@miki Welcome to Fluther, and congratulations on asking a great question.
All candidates for federal office have to file a financial disclosure form, and it can be validated by the IRS, who already does have their tax filings. There is no legal requirement that presidential candidates release their tax returns. The high comedy of politics is that It’s been customary since Mitt Rooney’s dad, George Romney released 12 years of his returns when running for the nomination in the 1968 primaries. He said showing one year or even 5 years wasn’t enough, because knowing he was going to run, he might have filed them for show purposes. The Joke is his son doesn’t want to release any, and if at all, just the one he will have his accounting firm write in April after he has hopefully already won the nomination, and which he can tailor just for public release. There is no question that that return will show him paying the maximum legal rate of 2011 income.

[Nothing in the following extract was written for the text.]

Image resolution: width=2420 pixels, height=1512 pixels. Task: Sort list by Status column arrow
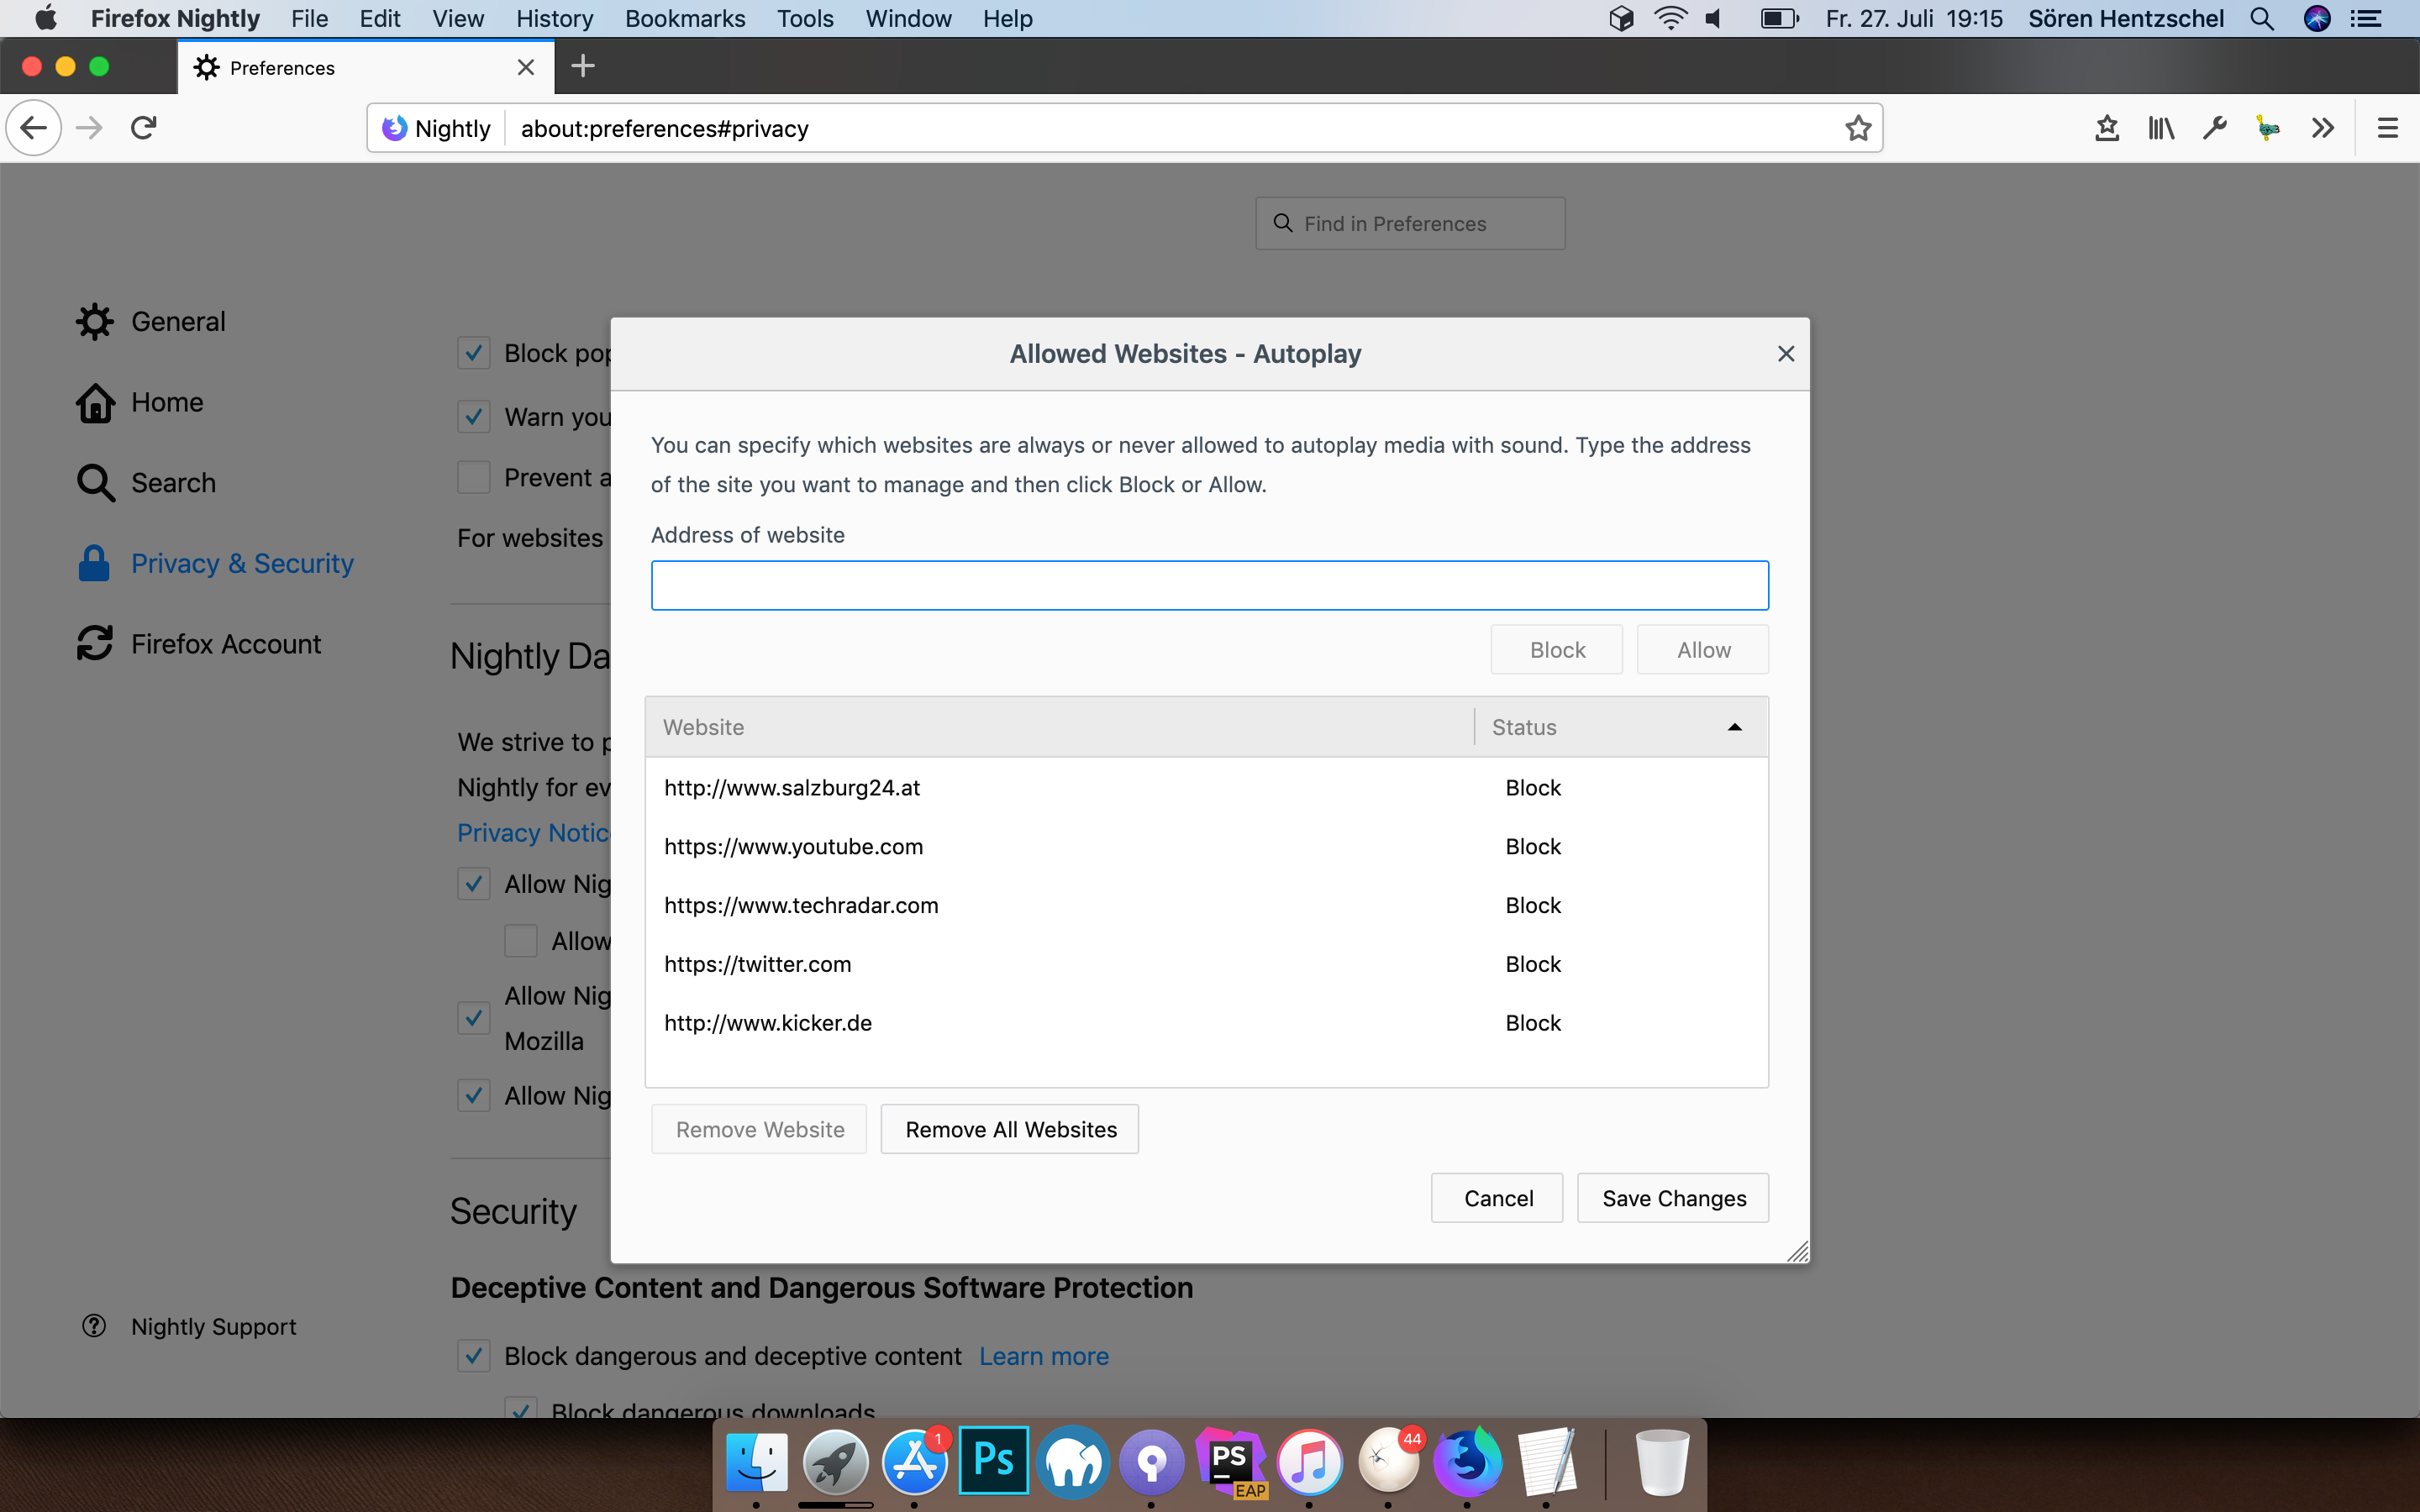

The returns that would really tell us something about Mitt Romney’s use of tax shelters and quasi-legal cheating would be those between 1984 and 1999 while he was the CEO of Bain Capital. He may have hundreds of millions in income he has not yet paid any taxes on, and will not have to pay on till he dies. He may have tens of millions hidden in offshore tax shelters. There is no earthly way he will ever release anything that shows that, far from paying 15% on his $200 million plus of earnings since 1984, he has actually paid more like 5% while his secretary probably pays 30% on her income.
The question it goes to is who the nominee puts first, the people of America or self interests. Do we want a person leading our country who could care less about it and its ordinary people, and puts his own interests above all else? That’s why it matters.